**WHAT IS BEING ASKED:**
Rewrite the material below, changing every "screenshot" to "image" and keeping everything else the same. Leave the pictures out of your version.

** START **

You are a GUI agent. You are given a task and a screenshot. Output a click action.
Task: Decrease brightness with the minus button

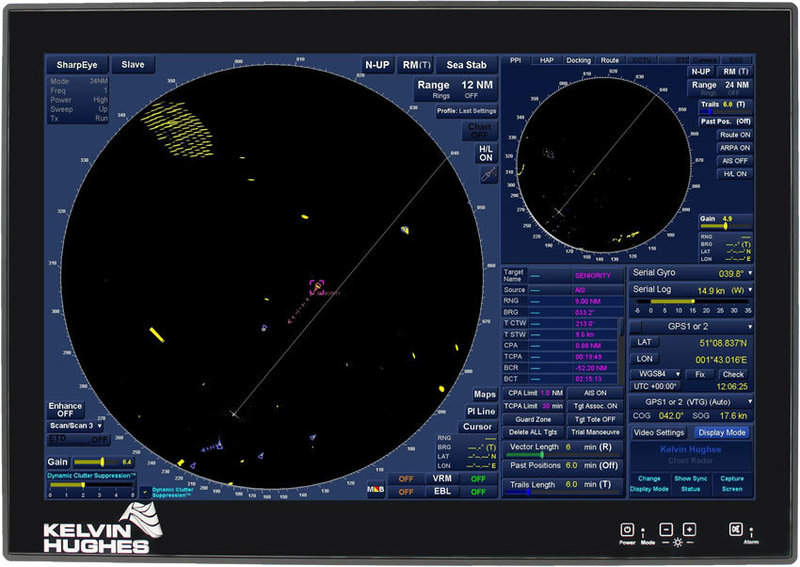click(667, 529)
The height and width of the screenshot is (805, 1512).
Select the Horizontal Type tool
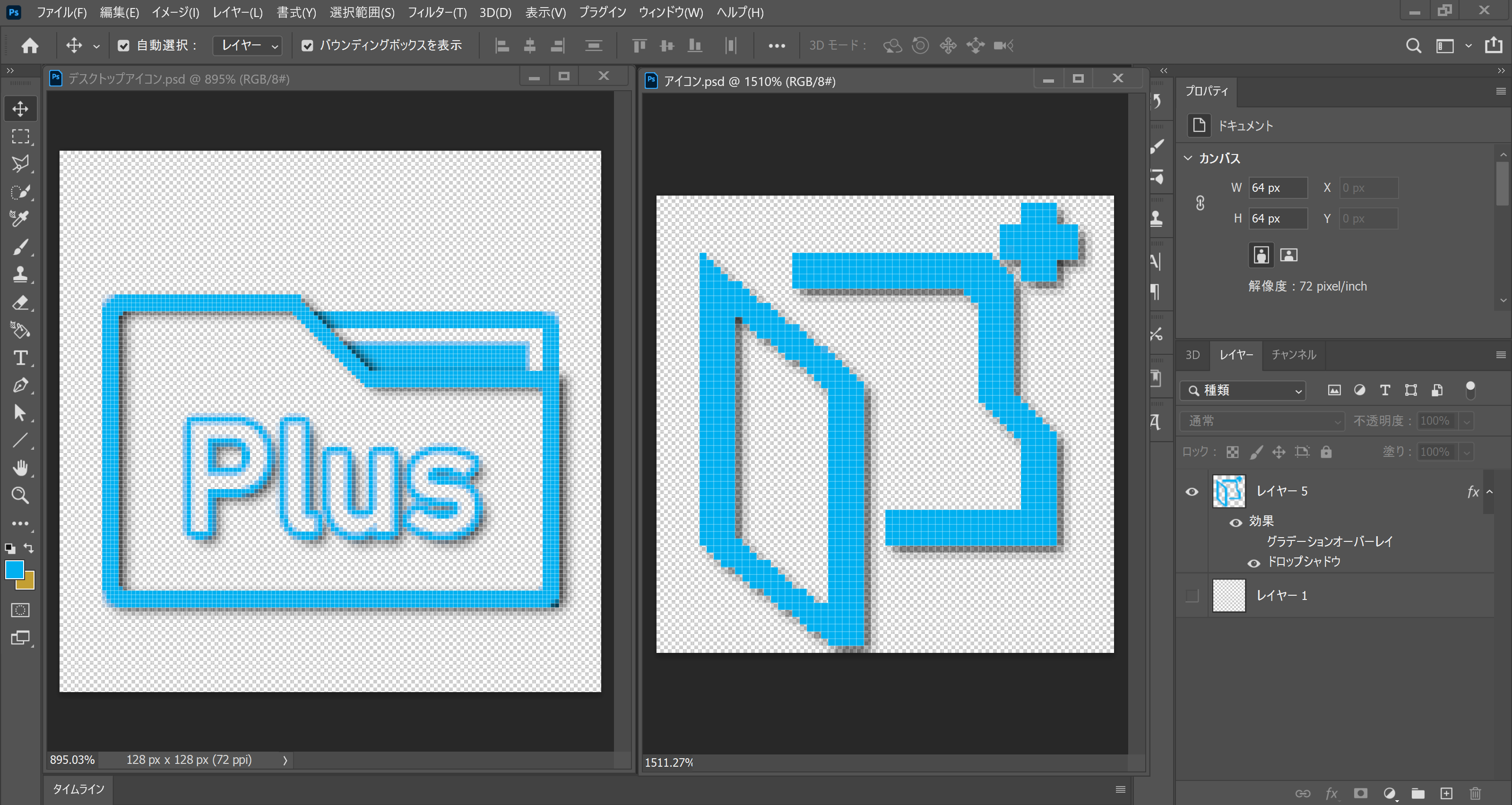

** END **

**SOLUTION TO THIS EXERCISE:**
You are a GUI agent. You are given a task and a image. Output a click action.
Task: Decrease brightness with the minus button

click(667, 529)
The height and width of the image is (805, 1512).
Select the Horizontal Type tool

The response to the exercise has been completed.